Seattle's Former Dem Mayor Considered Transferring Police Building to BLM: Report

Seattle's Former Dem Mayor Considered Transferring Police Building to BLM: Report


Seattle’s former left-wing Mayor Jenny Durkan considered transferring a Seattle Police Department building to Black Lives Matter Seattle-King County during the 2020 summer of violence and protests following George Floyd’s murder in Minneapolis in May of that year, according to a report.

According to documents obtained by the Seattle Times, a draft bill to move SPD’s East Precinct operations out of the building where it was housed and hand it over to the BLM organization was emailed to Durkan by the director of the Seattle Department of Finance and Administrative Services on the same day that the building was stormed and taken over by demonstrators who then set up the Capitol Hill Autonomous Zone (CHAZ).

“Mayor Durkan’s office directed FAS, in its capacity as the city’s real estate and facility management agency, to outline the process to transfer the East Precinct to BLM-Seattle-King County,” Melissa Mixon, a spokeswoman for FAS, told the Washington Examiner. “FAS did not, and does not, have knowledge as to what Mayor Durkan’s office intended to do with the East Precinct in June 2020.”

The Seattle Times reported:

That June, as cops lobbed tear gas from behind barricades, and protesters on the streets surrounding the precinct called for the Police Department to be defunded, Durkan’s office behind the scenes briefly contemplated handing over the multimillion dollar property that had become the focus of the demonstrations.

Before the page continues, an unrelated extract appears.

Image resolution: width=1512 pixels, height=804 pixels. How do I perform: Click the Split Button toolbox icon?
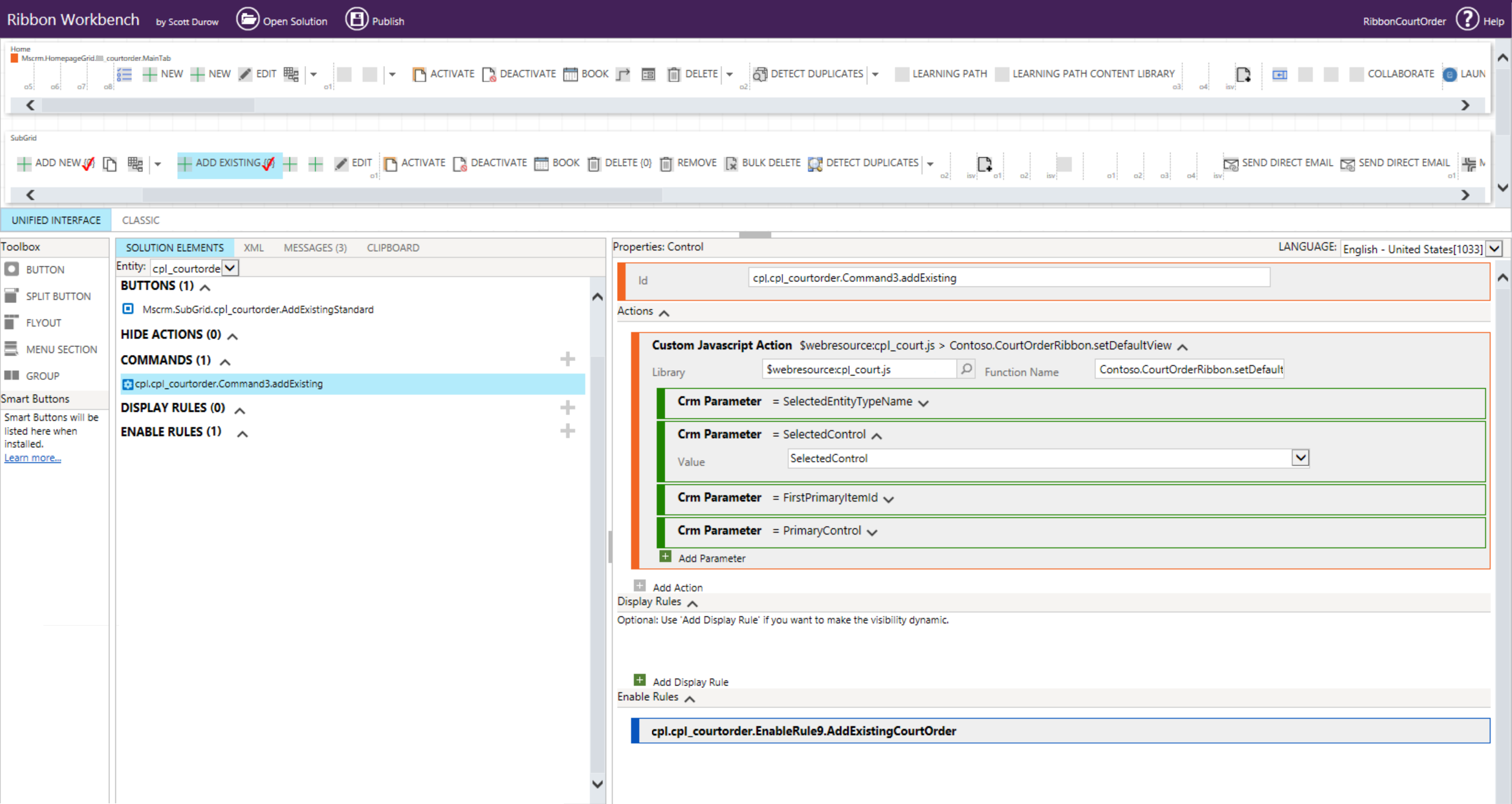(12, 296)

Calvin Goings, the director of the city’s Department of Finance and Administrative Services (FAS), emailed three memos and a draft resolution to Durkan on the afternoon of June 8, 2020 — at about the same time police were abandoning the East Precinct on Capitol Hill.

The draft resolution for transferring the property to Black Lives Matter Seattle-King County (BLMSKC) included a July 1 effective date, and Durkan’s office subsequently discussed the possibility with the nonprofit, which at one point pushed to remake the building as a hub for public health and community care.

“Good afternoon Mayor, Please see the attached documents as requested. Please let me know if you have any questions or concerns,” Goings wrote during a week of one of the tensest periods in Seattle history between police and city residents.

While the period was impacting the entire city, the discussions about potentially transferring the property all occurred behind closed doors and in secret, cutting the public and reporters out completely, the Times reported. In fact, “text messages exchanged among a number of key decision makers, including Durkan and her police and fire chiefs, have gone missing,” the paper noted.

Eventually, the idea was dropped by Durkan, who announced December 2020 she wouldn’t seek reelection and has since been succeeded by current Democratic Mayor Bruce Harrell, and SPD reoccupied the property on July 1, 2020.

But according to the draft legislation that she was considering, the city would have transferred permanent “use of/ownership” of the East Precinct building to the BLM group on July 1, 2020, and as part of the deal, the city agreed to remove all law enforcement elements and materials and also agree to keep up the building’s maintenance.

“The East Precinct, located at 1519 12th Avenue, Seattle WA is located in the heart of Seattle’s Capitol Hill neighborhood, a neighborhood known for its diversity and social activism,” the draft legislation said. “This precinct houses Seattle Police officers who patrol Seattle’s Central District neighborhood and has been seen as a symbol of police oppression in one of Seattle’s historically Black neighborhoods.”

The CHAZ, which was eventually renamed the Capitol Hill Organized Protest, or CHOP, was established on June 8 and was set up as a police-free zone. During its nearly three-week existence, there were several shootings, some of which involved fatalities.

In April 2021, the family of one of the victims, a 19-year-old who was shot and killed, filed a federal lawsuit against the city, alleging that by permitting the CHOP zone to exist without law enforcement, it “invited lawlessness and created foreseeable danger.”